到这里,Worker线程就建立了和客户端的连接.

conn_new的一个值得注意的地方就是会设置线程的事件处理函数:

1
2
3
4
5
6
7
8
9
10
11
12
13
14
15
conn *conn_new(const int sfd, enum conn_states init_state,
                const int event_flags,
                const int read_buffer_size, enum network_transport transport,
                struct event_base *base) {
    ...
    event_set(&c->event, sfd, event_flags, event_handler, (void *)c);
        event_base_set(base, &c->event);
        c->ev_flags = event_flags;

        if (event_add(&c->event, 0) == -1) {
            perror("event_add");
            return NULL;
        }
    ...
}

我们可以看到,Worker线程也是使用event_handler函数来处理客户端请求过来的数据,根当前请求连接的状态来处理.

(4).事件循环

1
2
/* enter the event loop */
event_base_loop(main_base, 0);

这时主线程启动开始通过libevent来接受外部连接请求,整个启动过程完毕.

3.总结

Memcached中采用的就是所谓的半同步-半异步模式,最早应该是由ACE的作者提出,原文在这里.

简单示意图如下:

3.1半同步-半异步模式

几个模块的之间的交互为:

(1).异步模块接收可能会异步到来的各种事件(I/O,信号等),然后将它们放入队列中;
(2).同步模块一般只有一种动作,就是不停的从队列中取出消息进行处理;

半同步-半异步模式的出现是为了给服务器的功能进行划分,尽可能将的可能阻塞的操作放在同步模块中,这样不会影响到异步模块的处理.

举个例子说明:

假设现在有一个服务器,在接收完客户端请求之后会去数据库查询,这个查询可能会很慢.这时,如果还是采用的把接收客户端的连接和处理客户端的请求(在这里这个处理就是查询数据库)放在一个模块中来处理,很可能将会有很多连接的处理响应非常慢.

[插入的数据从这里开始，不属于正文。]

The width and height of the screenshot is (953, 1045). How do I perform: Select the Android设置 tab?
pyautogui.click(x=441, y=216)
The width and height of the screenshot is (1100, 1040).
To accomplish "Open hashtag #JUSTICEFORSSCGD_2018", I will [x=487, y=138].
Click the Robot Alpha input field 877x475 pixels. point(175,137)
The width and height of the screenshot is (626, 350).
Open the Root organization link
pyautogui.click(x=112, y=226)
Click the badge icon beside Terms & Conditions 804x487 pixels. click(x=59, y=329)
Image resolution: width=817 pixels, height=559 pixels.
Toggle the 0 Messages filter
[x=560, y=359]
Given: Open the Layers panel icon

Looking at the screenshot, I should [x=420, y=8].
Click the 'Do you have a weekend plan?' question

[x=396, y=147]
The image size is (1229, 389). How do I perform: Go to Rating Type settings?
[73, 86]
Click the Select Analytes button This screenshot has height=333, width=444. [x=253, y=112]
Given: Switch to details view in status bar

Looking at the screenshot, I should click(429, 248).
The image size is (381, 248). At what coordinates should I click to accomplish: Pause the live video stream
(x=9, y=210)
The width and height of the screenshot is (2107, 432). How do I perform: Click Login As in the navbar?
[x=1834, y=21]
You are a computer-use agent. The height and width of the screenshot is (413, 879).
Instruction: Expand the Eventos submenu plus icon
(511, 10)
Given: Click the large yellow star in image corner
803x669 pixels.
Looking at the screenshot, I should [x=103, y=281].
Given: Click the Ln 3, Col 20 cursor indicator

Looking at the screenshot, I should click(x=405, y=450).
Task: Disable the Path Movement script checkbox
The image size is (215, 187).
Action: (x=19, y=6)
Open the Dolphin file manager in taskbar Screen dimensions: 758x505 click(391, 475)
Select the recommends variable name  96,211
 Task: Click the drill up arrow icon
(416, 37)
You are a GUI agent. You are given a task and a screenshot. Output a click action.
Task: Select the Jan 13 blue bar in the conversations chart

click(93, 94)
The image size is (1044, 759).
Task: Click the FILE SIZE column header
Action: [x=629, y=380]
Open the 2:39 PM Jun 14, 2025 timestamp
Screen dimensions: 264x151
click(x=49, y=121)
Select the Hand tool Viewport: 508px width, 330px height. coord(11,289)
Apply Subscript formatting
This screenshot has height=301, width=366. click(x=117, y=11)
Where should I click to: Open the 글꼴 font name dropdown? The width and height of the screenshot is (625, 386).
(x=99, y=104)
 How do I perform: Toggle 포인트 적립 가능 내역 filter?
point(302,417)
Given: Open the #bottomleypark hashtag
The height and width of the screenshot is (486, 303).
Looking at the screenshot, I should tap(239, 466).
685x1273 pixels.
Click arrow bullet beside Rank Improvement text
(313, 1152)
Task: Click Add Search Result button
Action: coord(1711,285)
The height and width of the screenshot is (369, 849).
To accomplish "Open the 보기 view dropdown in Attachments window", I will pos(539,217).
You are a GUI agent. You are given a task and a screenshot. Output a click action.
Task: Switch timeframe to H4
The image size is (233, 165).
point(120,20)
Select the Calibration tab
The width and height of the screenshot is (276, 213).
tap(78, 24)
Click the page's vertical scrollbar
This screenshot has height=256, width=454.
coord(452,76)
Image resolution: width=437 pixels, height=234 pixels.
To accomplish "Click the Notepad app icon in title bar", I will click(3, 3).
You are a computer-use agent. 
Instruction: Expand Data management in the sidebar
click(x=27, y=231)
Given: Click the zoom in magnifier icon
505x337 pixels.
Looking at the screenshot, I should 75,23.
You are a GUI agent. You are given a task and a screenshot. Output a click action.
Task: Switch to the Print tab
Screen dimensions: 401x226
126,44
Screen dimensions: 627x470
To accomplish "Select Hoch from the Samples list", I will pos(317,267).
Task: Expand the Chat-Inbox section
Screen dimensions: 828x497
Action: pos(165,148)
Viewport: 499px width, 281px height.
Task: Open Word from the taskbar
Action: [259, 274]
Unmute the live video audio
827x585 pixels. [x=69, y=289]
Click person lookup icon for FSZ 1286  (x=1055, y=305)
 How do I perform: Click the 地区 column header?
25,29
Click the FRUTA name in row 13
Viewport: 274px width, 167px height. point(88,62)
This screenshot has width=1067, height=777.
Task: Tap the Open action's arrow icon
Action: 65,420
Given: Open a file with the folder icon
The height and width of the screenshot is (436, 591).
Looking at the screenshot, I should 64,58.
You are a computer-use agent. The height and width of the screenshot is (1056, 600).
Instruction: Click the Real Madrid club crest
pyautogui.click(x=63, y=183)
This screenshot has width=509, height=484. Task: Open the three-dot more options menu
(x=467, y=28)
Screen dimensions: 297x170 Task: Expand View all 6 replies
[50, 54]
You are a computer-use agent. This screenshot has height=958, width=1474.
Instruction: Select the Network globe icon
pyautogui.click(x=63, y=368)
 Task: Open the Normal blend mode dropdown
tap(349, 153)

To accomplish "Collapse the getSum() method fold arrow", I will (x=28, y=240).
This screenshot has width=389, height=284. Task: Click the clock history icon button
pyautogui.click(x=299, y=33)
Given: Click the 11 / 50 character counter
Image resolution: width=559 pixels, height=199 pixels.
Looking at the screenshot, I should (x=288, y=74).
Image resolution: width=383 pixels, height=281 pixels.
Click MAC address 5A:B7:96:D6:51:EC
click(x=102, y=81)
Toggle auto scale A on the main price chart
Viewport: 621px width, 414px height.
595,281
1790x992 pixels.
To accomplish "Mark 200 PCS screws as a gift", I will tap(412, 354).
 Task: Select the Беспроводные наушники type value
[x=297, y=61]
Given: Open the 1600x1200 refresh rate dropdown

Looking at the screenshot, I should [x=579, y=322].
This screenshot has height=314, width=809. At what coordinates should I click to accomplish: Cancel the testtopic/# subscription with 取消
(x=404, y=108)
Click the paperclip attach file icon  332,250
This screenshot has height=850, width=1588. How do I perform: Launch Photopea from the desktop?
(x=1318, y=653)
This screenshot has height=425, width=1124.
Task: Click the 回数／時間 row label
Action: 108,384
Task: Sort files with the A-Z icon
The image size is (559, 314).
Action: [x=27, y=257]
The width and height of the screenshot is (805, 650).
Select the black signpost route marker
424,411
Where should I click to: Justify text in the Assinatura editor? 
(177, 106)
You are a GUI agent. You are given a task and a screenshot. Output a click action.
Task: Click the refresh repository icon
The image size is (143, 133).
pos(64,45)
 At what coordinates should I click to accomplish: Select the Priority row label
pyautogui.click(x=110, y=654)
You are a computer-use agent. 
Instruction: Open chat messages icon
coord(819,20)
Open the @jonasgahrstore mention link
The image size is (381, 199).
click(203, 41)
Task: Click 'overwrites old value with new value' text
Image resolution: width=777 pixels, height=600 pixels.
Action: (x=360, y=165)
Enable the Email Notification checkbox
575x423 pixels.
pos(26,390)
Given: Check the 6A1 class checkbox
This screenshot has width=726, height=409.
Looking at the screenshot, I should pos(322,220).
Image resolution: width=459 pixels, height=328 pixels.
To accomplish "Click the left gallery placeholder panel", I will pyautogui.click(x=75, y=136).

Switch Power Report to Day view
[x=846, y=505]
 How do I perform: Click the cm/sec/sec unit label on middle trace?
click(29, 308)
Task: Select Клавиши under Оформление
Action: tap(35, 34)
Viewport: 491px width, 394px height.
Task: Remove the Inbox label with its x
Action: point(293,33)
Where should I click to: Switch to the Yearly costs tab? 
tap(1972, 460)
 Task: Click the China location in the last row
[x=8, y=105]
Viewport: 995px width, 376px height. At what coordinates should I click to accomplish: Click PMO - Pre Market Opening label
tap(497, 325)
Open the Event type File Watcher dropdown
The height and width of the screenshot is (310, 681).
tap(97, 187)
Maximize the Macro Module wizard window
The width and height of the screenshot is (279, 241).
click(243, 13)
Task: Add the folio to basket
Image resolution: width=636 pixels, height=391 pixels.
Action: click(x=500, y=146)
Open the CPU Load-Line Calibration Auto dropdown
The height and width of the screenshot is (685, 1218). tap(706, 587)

此时,考虑使用半同步半异步的模式,开一个进程,使用多路复用IO(如epoll/select)等监听客户端的连接,接收到新的连接请求之后就将这些请求存放到通过某种IPC方式实现的消息队列中,同时,还有N个处理进程,它们所做的工作就是不停的从消息队列中取出消息进行处理.这样的划分,将接收客户端请求和处理客户端请求划分为不同的模块,相互之间的通过IPC进行通讯,将对彼此功能的影响限制到最小.

优点

(1).接收操作只在主循环中处理,因此不会出现惊群现象;
(2).主副线程分工明确, 主线程仅负责I/O, 副线程负责业务逻辑处理;
(3).多个副线程之间不会有影响,因为大家都有各自独立的连接队列;

缺点

假如业务逻辑是类似于web服务器之类的, 那么一个简单的请求也需要这个比较繁琐的操作的话(最重要的是,很可能一个进程就能处理完的事情,非得从一个线程接收再到另一个线程去处理), 那么显然代价是不值得的.